§ PASSAGE FOR REVIEW
^^^^^^^^

Attorney, Agent or Firm: Senniger, Powers, Leavitt and
Roedel
Claims
What is claimed is:
1. A boomerang comprising:
a central hub;
a plurality of blades extending generally radially outwardly from
the hub;
a tip depending generally downwardly from each of the blades but
one, the included angle between each tip and its respective blade
being greater than 90.degree..
2. The boomerang according to claim 1 wherein the width of each tip
tapers from the end of the blade to the end of the tip.
3. The boomerang according to claim 1 wherein the included angle
between each successive tip and its respective blade increases in
either the clockwise or counterclockwise direction around the
boomerang.
4. The boomerang according to claim 1 wherein the blade without a
tip is weighted.
5. The boomerang according to claim 1 wherein the hub has a
generally centrally located aperture therein.
6. The boomerang according to claim 1 wherein the blades are
cambered.
7. The boomerang according to claim 6 wherein the blades are
symmetric in transverse cross-section about a longitudinal
centerline.
8. The boomerang according to claim 1 wherein the dihedral angle
between the top of the hub and the top of each wing is between
about 180.degree. and about 167.5.degree..

^^^^^^^^

§ EXERCISE 1
According to claim 5 of the boomerang patent claims, what does the hub have?
§ EXERCISE 2
Write out the boomerang patent claims from "3. The boomerang" up to and including "centerline.".
§ EXERCISE 3
Write what comes next in the boomerang patent claims, starting after the last claim shown.
The lines that follow come from a separate source, not from the boomerang patent claims.

§ COLLECTED MATERIAL
^^^^^^^^

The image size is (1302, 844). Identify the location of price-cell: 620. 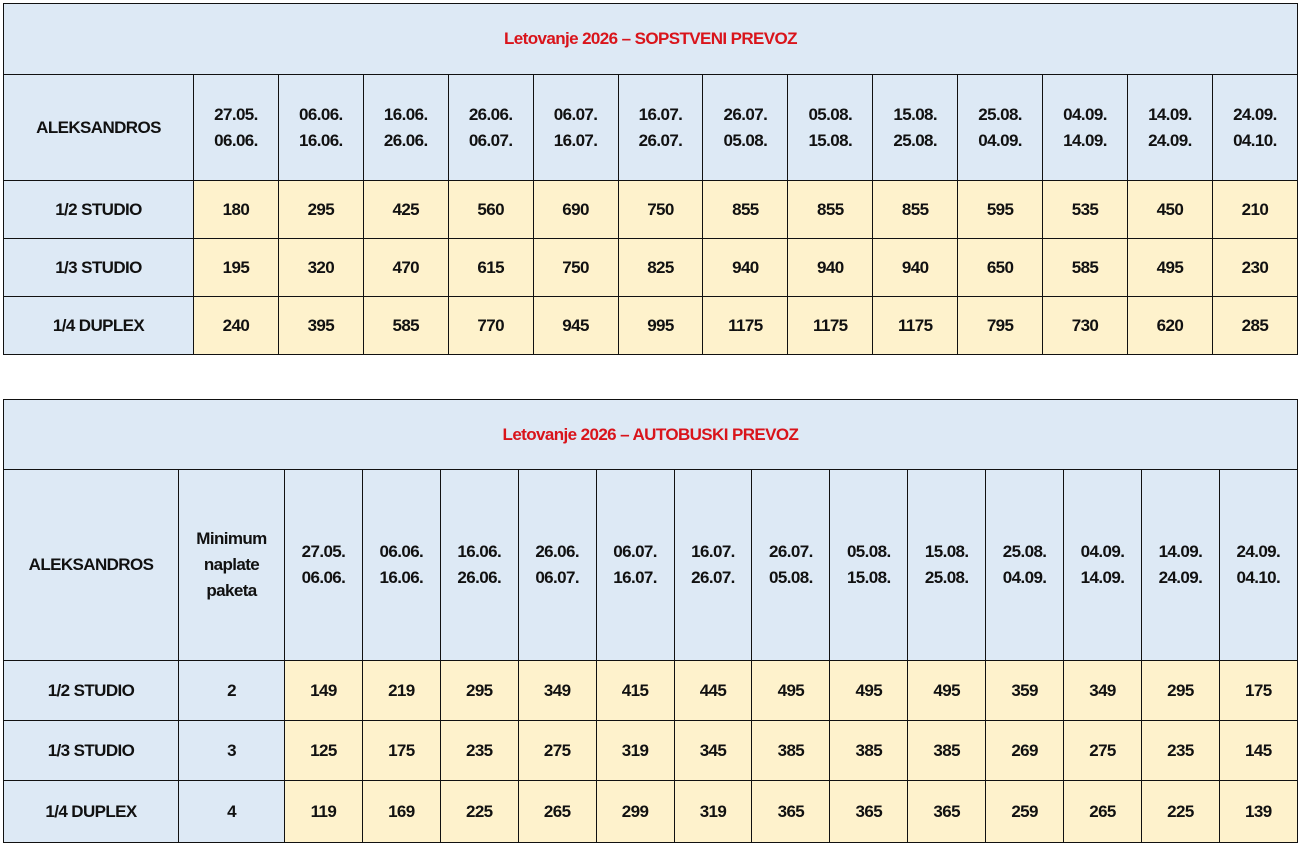
(1170, 326).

^^^^^^^^

§ OUTPUT 1
The hub has a generally centrally located aperture.

§ OUTPUT 2
3. The boomerang according to claim 1 wherein the included angle
between each successive tip and its respective blade increases in
either the clockwise or counterclockwise direction around the
boomerang.
4. The boomerang according to claim 1 wherein the blade without a
tip is weighted.
5. The boomerang according to claim 1 wherein the hub has a
generally centrally located aperture therein.
6. The boomerang according to claim 1 wherein the blades are
cambered.
7. The boomerang according to claim 6 wherein the blades are
symmetric in transverse cross-section about a longitudinal
centerline.

§ OUTPUT 3
9. The boomerang according to claim 1 wherein the blades are
equally spaced from each other.
10. A boomerang comprising:
a central hub having a generally central aperture therein;
a plurality of equally spaced cambered blades extending generally
radially outwardly from the hub;
a tip depending generally downwardly from each of the blades but
one, the included angle between each blade and its respective tip
being greater than 90.degree., the width of the tip tapering toward
the end of the tip; and
means for weighting the blade without a tip.
11. The boomerang according to claim 10 wherein the included angle
between each successive tip and its respective blade increases in
either the clockwise or counterclockwise direction around the
boomerang.
12. The boomerang according to claim 10 wherein the blades are
symmetric in transverse cross-section about the longitudinal
centerline of the blade.
13. The boomerang according to claim 10 wherein the dihedral angle
between the top of the hub and the top of each wing is between
about 180.degree. and about 167.5.degree..
14. The boomerang according to claim 10 wherein there are at least
three blades.
15. The boomerang of according to claim 14 wherein there are five
blades.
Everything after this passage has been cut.